--- Page ---
Friday, May 4, 2001 at 10:00 a.m., at our corporate headquarters at 7825 East
Gelding Drive, Scottsdale, Arizona

AGENDA

Elect 2 directors

PROXIES SOLICITED BY

The Board of Directors

FIRST MAILING DATE

April 13, 2001

RECORD  DATE

April 6, 2001. On the Record Date, there were 7,967,326 shares entitled to vote
at the Meeting, consisting of 7,381,676 shares of common stock, each entitled to
one vote, 250,000 shares of Series A Preferred Stock, entitled to a total of
264,550 votes and 321,100 shares of Series B Preferred Stock, entitled to
321,100 votes.

VOTING

If you were a holder of common or preferred stock on the record date, you may
vote at the Meeting. Each share of common stock is entitled to one vote, each
share of Series A Preferred Stock is entitled to 1.06 votes and each share of
Series B Preferred Stock is entitled to one vote at the meeting. You can vote in
person at the Meeting, or you can vote by proxy.
--- Data excerpt ---
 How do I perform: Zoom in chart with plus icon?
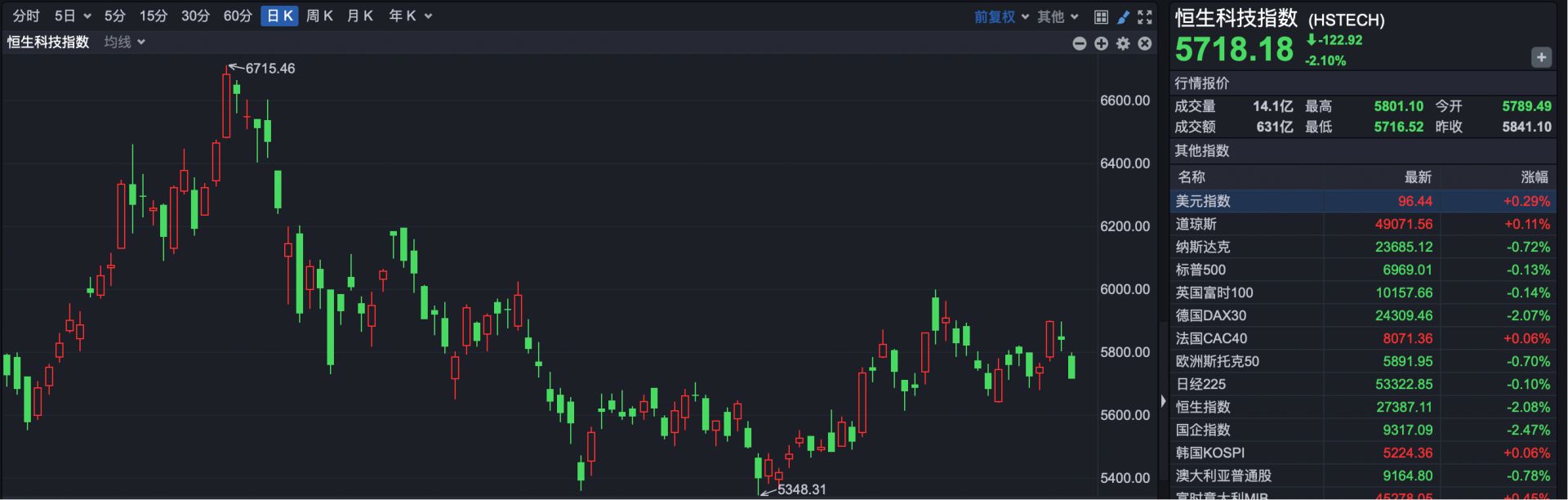click(1101, 43)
---
_Problem set_:
(1) In the meeting notice, repeat the stretch from "If you were" through "vote by proxy.", substituting "mail" for "proxy".
(2) List every calendar date that appears in the meeting notice.
Answer using only the meeting notice.

_Answers to the tasks_:
(1)
If you were a holder of common or preferred stock on the record date, you may
vote at the Meeting. Each share of common stock is entitled to one vote, each
share of Series A Preferred Stock is entitled to 1.06 votes and each share of
Series B Preferred Stock is entitled to one vote at the meeting. You can vote in
person at the Meeting, or you can vote by mail.

(2)
- May 4, 2001
- April 13, 2001
- April 6, 2001